[What you should do]
In the R analysis text, how many subjects have complete data after samples with missing data are removed?

[Text]
____
Assign the correct variable types ("factor" and "numeric")
First, check the variable types with:
str(DATA
Most variables are numeric or integer. The ones that need to be changed to factors are Gruppo, uo, pid, FUMO, INFARTO, INSUFF_RENE. This is important because R will handle them appropriately during analysis.
DATA$Gruppo <- as.factor(DATA$Gruppo)
DATA$uo <- as.factor(DATA$uo)
DATA$pid <- as.factor(DATA$pid)
DATA$FUMO <- as.factor(DATA$FUMO)
DATA$INFARTO <- as.factor(DATA$INFARTO)
DATA$INSUFF_RENE <- as.factor(DATA$INSUFF_RENE)
Check again to ensure everything is correct:
str(DATA)
How many samples and variables are in the dataset?
dim(DATA)
There are 461 samples and 33 variables.
Are there any missing data?
any(is.na(DATA))
Remove samples with missing data and create a new dataset called “DATI”
DATI <- na.omit(DATA)
dim(DATI
There are 382 subjects with complete data, meaning 79 subjects were removed (461-382).
How many subjects are in each group?
table(DATI$Gruppo)
#CENT: 79
CTRL: 85
FIGLI: 218
How many subjects are in each operational unit (uo)?
table(DATI$uo)
How many centenarians were recruited from operational unit 3?
table(DATI$Gruppo, DATI$uo)
What is the mean age of all subjects? And in the control group? And in the figli group?
mean(DATI$AGE)
# the mean age for each subject group is found by using the funciotn tapply() where i insert the variable in question, the categorical bariacle which indicates the categories and then the function i want to apply, in this case the mean
tapply(DATI$AGE, DATI$Gruppo, mean)
Highlight the relationship between urea and creatinine with the most suitable graph
plot(DATI$UREA, DATI$CREATININA)
Show the distribution of the variable triglycerides with a graph
You can use a density plot, histogram, or boxplot.
plot(density(DATI$TRIGLICERIDI))
Create a graph comparing the median values of COL_TOT between groups (CENT, CTRL, FIGLI)
boxplot(DATI$COL_TOT ~ DATI$Gruppo)
Create a graph showing the fractions (percentages) of subjects belonging to each group
pie(table(DATI$Gruppo))
#If you want to indicate percentages:
percentuali <- round(table(DATI$Gruppo) / sum(table(DATI$Gruppo)) * 100)
#if i want to add indications i create a vector containing the indications i want it to be
DATI$Gruppo + percentuali, i unite them with paste()
labels <- paste(DATI$Gruppo, percentuali)
#at this point i redo the grph pie but i add labels
pie(table(DATI$Gruppo), labels=labels)
Indicate the minimum and maximum values of the variable glucose
summary(DATI$GLICEMIA)
Indicate for which biochemical parameters the median values are lower in the centenarian group compared to the control group
CENTENARI <- subset(DATI, DATI$Gruppo == "CENT")
CONTROLLI <- subset(DATI, DATI$Gruppo == "CTRL")
summary(CONTROLLI)
summary(CENTENARI)
It would then be sufficient to compare the two data tables to understand where the median values of one group are higher than the other.
However, let's see if we can automate this process.
The result of summary is an output of this type: a table where, if the variable is numeric, the mean, median, etc., are calculated.
The median is always in the third row.
____
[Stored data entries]
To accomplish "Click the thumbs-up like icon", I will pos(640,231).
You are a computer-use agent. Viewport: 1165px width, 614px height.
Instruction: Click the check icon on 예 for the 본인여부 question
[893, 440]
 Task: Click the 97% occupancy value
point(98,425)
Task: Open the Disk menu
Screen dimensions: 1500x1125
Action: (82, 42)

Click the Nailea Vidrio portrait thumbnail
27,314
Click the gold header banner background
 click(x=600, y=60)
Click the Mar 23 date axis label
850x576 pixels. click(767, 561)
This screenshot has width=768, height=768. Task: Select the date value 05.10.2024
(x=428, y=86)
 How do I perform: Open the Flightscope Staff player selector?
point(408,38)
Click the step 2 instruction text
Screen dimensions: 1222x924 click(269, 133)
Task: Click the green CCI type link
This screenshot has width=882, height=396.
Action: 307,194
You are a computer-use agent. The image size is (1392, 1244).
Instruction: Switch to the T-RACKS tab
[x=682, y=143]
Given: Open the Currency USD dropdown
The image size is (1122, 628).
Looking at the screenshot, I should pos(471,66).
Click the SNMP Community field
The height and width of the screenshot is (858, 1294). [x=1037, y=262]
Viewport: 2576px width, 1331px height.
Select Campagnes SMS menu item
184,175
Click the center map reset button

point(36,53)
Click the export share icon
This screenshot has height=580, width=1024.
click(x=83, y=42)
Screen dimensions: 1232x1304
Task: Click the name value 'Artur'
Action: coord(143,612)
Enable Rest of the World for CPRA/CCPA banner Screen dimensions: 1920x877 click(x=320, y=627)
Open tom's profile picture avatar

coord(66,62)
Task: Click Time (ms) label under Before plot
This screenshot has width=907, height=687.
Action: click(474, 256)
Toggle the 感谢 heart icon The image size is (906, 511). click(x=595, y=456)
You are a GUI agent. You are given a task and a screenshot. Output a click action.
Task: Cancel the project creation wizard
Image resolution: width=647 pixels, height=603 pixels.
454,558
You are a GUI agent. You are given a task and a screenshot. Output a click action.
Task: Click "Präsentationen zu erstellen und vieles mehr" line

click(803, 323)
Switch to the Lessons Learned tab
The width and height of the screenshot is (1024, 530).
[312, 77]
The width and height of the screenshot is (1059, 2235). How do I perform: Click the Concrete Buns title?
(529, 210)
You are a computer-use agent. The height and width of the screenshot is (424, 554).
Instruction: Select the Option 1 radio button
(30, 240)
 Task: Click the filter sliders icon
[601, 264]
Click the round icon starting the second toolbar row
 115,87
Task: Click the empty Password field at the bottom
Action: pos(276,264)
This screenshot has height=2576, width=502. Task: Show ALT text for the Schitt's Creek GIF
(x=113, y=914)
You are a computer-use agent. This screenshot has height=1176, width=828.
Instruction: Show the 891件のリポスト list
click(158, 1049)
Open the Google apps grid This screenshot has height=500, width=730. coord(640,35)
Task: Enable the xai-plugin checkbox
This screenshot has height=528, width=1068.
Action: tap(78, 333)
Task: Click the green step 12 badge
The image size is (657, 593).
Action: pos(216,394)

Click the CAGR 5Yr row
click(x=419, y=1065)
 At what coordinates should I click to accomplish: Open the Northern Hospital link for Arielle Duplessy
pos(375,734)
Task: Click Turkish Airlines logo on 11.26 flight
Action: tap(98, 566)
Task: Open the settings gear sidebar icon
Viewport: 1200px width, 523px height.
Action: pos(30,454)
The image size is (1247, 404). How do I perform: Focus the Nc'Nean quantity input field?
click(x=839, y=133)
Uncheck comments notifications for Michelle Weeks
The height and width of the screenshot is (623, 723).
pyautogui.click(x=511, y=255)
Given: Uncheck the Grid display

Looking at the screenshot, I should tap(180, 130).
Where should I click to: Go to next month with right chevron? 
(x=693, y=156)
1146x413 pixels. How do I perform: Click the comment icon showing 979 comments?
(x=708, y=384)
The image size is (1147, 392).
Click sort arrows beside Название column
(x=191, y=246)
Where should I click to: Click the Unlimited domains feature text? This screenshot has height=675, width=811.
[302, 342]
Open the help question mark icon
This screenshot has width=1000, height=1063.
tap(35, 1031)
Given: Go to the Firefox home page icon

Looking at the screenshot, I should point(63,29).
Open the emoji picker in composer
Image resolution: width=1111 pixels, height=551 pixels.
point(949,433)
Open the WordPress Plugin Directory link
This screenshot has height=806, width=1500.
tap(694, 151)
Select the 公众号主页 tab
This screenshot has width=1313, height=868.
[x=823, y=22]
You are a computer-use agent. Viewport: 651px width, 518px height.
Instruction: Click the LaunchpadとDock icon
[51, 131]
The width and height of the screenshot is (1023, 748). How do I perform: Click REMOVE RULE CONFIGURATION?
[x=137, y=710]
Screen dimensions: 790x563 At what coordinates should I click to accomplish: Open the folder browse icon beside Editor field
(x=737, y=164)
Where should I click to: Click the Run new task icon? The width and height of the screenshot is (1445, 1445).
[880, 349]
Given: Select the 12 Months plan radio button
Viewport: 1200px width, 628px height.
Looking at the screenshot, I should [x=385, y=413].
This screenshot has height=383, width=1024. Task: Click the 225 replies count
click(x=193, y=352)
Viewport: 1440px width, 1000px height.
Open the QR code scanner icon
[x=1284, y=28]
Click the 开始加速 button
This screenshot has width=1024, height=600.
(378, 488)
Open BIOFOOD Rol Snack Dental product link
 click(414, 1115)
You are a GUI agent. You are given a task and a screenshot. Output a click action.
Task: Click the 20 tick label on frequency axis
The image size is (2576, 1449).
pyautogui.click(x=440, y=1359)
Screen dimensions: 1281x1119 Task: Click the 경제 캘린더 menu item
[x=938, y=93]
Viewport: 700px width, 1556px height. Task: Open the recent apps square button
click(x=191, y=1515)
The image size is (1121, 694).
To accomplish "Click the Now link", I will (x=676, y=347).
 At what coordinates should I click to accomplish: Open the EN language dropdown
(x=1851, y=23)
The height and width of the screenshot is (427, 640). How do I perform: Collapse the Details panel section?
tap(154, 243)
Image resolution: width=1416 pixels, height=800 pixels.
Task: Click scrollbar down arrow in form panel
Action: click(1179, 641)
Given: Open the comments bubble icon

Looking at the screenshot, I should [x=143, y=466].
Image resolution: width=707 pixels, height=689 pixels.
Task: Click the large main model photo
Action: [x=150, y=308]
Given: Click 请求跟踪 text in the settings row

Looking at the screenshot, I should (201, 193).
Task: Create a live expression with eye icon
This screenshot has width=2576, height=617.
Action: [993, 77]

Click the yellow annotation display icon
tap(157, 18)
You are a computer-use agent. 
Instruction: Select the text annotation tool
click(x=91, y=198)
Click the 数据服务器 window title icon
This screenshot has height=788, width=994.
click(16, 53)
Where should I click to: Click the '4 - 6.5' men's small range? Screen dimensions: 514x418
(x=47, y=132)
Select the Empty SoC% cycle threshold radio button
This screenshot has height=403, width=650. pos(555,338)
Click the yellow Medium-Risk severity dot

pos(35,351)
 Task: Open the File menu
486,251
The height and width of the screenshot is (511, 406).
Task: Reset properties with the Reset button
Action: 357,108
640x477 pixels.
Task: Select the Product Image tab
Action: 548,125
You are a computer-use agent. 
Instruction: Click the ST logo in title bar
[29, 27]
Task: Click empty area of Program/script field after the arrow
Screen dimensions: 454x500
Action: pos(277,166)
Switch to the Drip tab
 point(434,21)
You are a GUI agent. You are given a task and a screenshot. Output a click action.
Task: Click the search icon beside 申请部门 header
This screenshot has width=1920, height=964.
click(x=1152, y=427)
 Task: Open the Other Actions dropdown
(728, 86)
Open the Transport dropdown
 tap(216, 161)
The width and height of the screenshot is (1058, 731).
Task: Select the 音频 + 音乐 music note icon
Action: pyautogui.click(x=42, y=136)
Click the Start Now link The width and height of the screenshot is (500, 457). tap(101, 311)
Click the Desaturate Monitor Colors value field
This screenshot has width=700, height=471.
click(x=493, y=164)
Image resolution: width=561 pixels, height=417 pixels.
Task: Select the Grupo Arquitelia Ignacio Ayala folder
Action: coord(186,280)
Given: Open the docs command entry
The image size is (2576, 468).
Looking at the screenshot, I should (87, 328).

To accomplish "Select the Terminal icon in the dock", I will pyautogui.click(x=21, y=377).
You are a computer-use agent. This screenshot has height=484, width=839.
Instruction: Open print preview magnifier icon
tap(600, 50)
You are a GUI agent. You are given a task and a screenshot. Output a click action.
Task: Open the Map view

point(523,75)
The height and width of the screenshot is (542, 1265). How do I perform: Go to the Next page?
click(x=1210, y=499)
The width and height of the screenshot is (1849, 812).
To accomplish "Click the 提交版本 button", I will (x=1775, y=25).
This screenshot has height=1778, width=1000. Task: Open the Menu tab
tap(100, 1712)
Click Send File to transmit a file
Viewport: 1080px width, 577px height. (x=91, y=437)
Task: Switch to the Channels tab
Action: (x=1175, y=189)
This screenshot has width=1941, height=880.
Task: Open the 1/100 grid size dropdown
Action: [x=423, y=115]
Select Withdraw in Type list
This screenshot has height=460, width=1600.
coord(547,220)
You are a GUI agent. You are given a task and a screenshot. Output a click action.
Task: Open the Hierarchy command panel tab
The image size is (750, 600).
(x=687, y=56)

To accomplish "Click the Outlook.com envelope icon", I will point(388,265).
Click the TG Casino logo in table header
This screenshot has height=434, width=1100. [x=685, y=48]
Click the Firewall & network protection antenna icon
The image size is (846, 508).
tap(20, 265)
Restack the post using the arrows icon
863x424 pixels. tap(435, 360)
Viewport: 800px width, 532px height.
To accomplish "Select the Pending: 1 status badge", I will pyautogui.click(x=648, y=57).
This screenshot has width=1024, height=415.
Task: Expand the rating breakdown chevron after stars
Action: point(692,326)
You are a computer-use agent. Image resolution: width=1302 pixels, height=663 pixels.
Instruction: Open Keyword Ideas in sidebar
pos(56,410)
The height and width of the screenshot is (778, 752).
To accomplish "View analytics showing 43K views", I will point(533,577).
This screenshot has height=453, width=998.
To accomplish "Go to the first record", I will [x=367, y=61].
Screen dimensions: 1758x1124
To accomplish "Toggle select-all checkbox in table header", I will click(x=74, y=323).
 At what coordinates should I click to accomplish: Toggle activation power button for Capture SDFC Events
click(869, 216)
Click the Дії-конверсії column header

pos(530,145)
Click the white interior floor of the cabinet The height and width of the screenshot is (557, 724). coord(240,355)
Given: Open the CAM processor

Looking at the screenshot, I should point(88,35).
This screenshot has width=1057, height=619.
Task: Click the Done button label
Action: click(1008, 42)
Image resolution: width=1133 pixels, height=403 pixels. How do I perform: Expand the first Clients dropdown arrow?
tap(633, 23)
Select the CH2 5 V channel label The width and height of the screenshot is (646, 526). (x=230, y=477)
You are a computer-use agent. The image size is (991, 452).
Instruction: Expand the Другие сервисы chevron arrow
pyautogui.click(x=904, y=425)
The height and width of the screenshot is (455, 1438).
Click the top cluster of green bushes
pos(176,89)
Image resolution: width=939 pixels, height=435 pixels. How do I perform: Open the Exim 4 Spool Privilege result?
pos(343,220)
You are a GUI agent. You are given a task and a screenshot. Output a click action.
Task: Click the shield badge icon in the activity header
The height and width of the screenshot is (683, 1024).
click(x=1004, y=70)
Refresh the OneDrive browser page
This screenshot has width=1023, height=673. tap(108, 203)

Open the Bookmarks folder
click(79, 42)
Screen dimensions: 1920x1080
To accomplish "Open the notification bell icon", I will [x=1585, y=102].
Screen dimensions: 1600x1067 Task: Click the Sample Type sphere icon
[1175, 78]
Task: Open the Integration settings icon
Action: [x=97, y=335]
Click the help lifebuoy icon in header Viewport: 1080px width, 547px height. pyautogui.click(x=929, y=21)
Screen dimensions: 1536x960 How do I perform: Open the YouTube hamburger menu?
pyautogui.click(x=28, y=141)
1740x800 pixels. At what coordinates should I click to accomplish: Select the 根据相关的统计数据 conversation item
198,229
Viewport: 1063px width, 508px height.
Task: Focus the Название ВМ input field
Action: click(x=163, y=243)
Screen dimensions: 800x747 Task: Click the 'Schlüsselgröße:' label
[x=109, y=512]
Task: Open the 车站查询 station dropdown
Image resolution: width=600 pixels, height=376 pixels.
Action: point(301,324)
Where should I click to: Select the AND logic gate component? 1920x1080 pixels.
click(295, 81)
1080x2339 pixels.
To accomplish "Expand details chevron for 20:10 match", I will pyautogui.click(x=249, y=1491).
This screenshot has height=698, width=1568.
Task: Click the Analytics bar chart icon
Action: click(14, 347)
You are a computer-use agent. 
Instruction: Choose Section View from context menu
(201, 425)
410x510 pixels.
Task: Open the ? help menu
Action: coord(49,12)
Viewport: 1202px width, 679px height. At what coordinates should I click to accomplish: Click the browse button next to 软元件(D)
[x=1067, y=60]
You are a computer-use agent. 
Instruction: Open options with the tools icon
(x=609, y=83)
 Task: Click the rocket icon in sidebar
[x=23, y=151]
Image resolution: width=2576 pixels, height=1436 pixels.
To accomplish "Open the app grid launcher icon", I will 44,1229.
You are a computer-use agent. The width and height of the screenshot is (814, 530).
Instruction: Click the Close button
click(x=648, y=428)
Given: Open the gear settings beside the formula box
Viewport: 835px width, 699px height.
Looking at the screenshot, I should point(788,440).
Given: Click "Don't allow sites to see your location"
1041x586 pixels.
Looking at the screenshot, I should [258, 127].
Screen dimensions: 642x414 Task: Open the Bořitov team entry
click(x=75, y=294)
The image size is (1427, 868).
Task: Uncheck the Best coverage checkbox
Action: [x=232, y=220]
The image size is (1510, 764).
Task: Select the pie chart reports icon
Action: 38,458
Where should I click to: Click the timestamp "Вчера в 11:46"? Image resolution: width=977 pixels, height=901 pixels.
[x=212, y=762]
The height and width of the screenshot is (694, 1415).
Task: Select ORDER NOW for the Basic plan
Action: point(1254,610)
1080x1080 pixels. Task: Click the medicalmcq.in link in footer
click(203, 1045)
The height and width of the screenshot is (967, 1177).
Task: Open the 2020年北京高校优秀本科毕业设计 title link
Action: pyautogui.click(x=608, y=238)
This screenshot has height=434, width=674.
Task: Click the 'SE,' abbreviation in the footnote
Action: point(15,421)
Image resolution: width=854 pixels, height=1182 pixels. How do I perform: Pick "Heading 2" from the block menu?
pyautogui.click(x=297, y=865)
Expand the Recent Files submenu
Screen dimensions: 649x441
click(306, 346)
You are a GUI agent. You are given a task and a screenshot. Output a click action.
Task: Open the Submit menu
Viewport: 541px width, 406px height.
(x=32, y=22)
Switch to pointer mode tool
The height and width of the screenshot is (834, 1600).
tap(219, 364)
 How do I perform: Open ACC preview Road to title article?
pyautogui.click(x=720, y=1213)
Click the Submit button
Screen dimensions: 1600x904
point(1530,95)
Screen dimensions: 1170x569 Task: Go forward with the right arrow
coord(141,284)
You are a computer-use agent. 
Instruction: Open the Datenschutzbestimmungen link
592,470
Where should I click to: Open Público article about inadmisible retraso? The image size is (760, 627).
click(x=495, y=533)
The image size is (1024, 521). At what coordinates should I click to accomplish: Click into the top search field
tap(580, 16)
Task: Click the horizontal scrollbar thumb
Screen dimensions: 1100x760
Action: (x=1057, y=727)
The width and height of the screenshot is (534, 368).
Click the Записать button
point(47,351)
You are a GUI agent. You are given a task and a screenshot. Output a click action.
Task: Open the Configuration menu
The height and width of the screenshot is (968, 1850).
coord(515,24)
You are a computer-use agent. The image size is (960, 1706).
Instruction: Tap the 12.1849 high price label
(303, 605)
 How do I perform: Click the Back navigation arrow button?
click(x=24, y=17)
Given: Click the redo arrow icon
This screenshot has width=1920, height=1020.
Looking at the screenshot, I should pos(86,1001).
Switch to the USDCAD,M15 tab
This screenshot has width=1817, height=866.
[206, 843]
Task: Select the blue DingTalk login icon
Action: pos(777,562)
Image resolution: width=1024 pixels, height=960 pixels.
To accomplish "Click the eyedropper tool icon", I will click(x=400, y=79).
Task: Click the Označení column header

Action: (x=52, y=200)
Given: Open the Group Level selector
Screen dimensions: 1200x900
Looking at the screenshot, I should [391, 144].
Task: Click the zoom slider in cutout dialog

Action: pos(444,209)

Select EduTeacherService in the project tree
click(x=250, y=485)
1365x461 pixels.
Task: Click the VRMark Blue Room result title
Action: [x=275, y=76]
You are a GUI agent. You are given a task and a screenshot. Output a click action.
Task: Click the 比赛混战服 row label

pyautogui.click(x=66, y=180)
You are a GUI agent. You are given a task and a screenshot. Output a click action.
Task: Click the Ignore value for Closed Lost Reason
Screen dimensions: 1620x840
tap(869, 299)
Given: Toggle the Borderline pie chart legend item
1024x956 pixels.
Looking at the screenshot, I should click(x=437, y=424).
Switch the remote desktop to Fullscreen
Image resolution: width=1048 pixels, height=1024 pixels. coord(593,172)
____
[Result of the task]
382 subjects.